■ **Passage**:
------
Ryder v. United States, 273-77.

Decision Date18 October 1978
Docket NumberNo. 273-77.,273-77.
Citation585 F.2d 482
PartiesThomas J. RYDER v. The UNITED STATES.
CourtU.S. Claims Court

Richardson R. Lynn, Nashville, Tenn., for plaintiff; Robert E. Hoehn, Nashville, Tenn., attorney of record.

Lynn J. Bush, Washington, D.C., with whom was Asst. Atty. Gen. Barbara Allen Babcock, Washington, D.C., for defendant.

Before COWEN, Senior Judge, and DAVIS and BENNETT, Judges.


DAVIS, Judge:

Thomas J. Ryder was employed by the Department of the Army as a Supervisory General Engineer, GS-12, at Fort Campbell, Kentucky; he served there as chief of the Engineering Plans and Real Property Office of the Directorate of Facilities Engineering. At the instance of the then head of that Directorate, Col. Peach, Ryder was charged with inefficiency (in August 1973) and his removal sought on that ground. After a written reply from plaintiff, he was notified that the charge of inefficiency had been sustained and that he was to be removed on September 18, 1973.
------
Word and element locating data
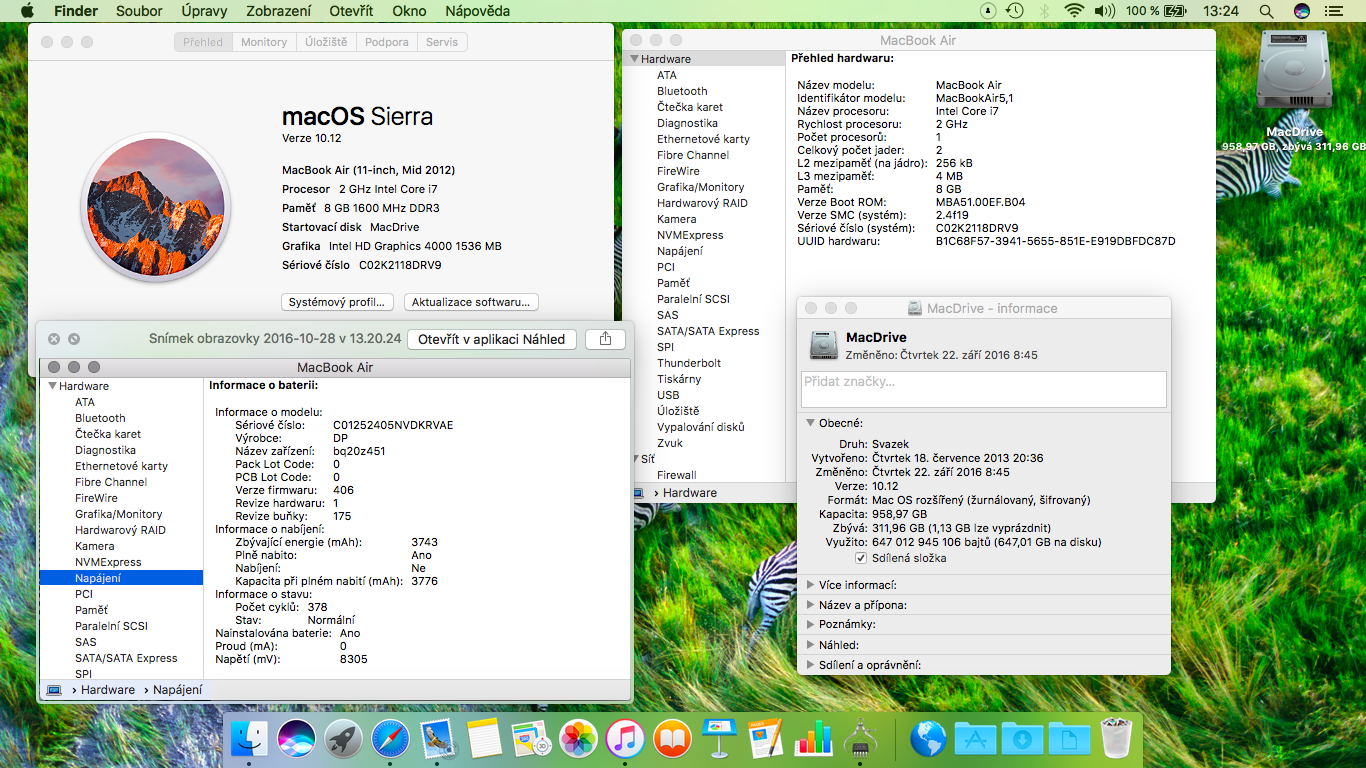The height and width of the screenshot is (768, 1366).
Task: Click the share icon in screenshot preview
Action: [605, 339]
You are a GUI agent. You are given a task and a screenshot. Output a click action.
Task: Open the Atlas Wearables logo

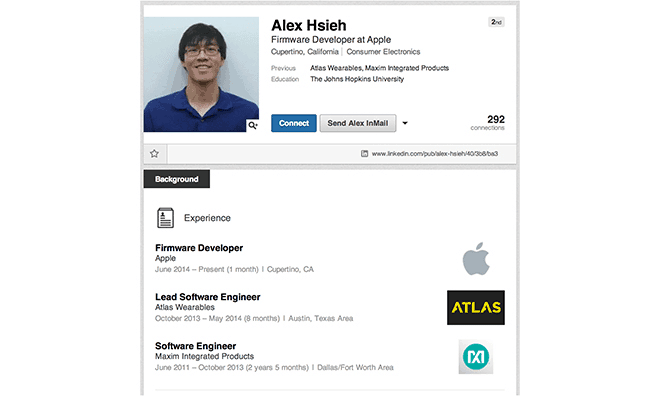476,308
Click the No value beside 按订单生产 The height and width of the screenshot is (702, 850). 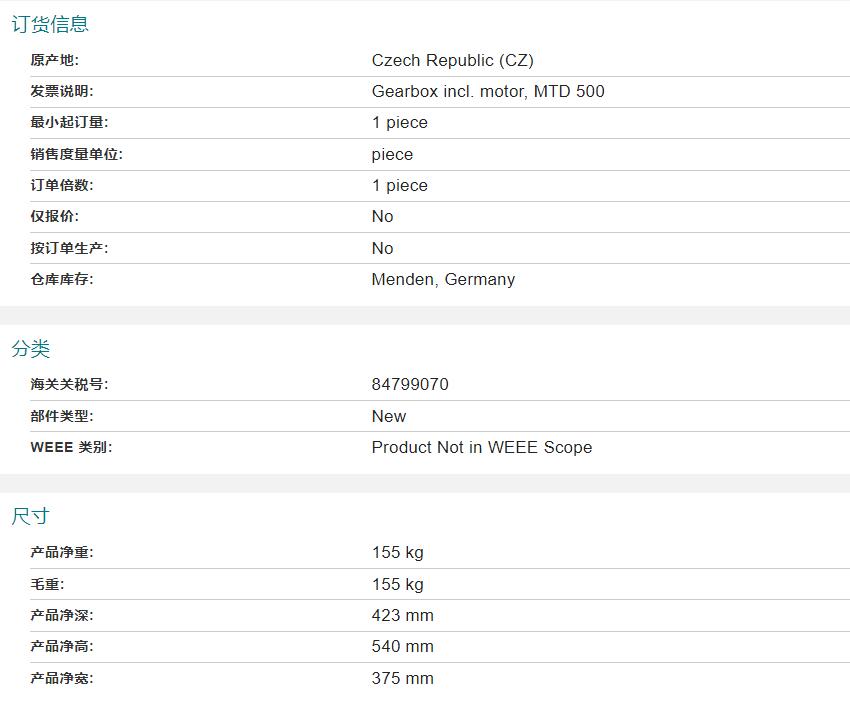coord(382,248)
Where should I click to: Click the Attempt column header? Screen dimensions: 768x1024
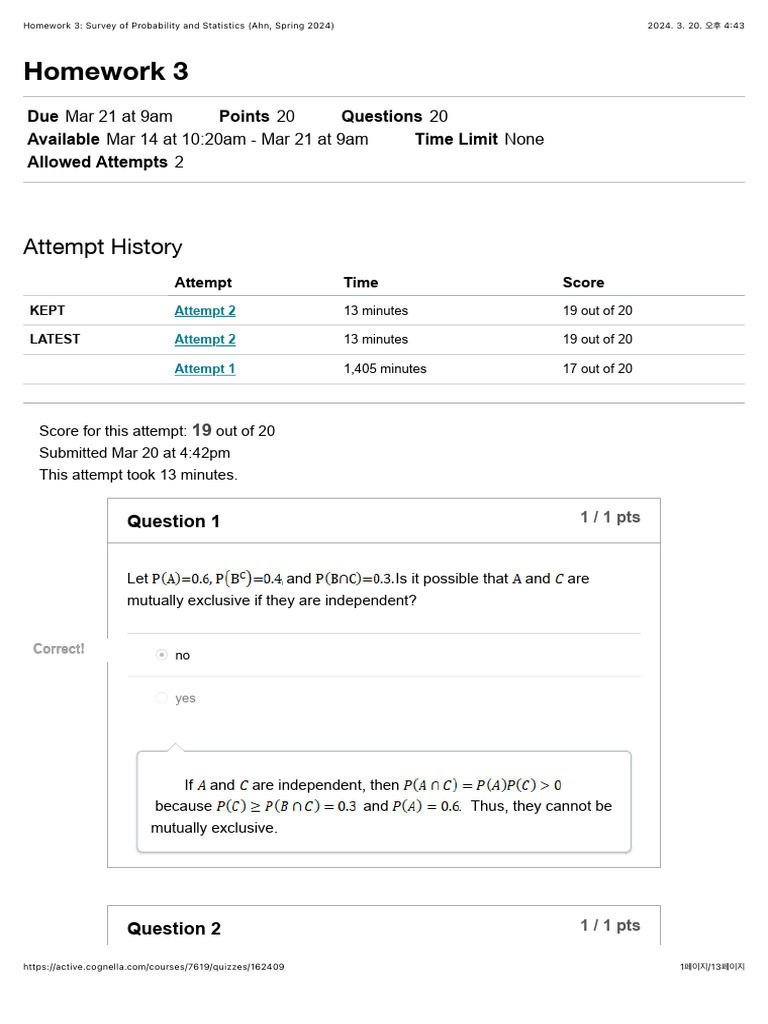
------
■ **Request 1**: According to the court opinion, what position did Thomas J. Ryder hold with the Department of the Army at Fort Campbell?
■ **Request 2**: Quote the court opinion from "Ryder v. United" to "attorney of record.".
■ **Request 3**: Name every attorney the court opinion lists as representing either party.

■ **Written solution 1**: Supervisory General Engineer, GS-12

■ **Written solution 2**:
Ryder v. United States, 273-77.

Decision Date18 October 1978
Docket NumberNo. 273-77.,273-77.
Citation585 F.2d 482
PartiesThomas J. RYDER v. The UNITED STATES.
CourtU.S. Claims Court

Richardson R. Lynn, Nashville, Tenn., for plaintiff; Robert E. Hoehn, Nashville, Tenn., attorney of record.

■ **Written solution 3**: Richardson R. Lynn, Robert E. Hoehn, Lynn J. Bush, Barbara Allen Babcock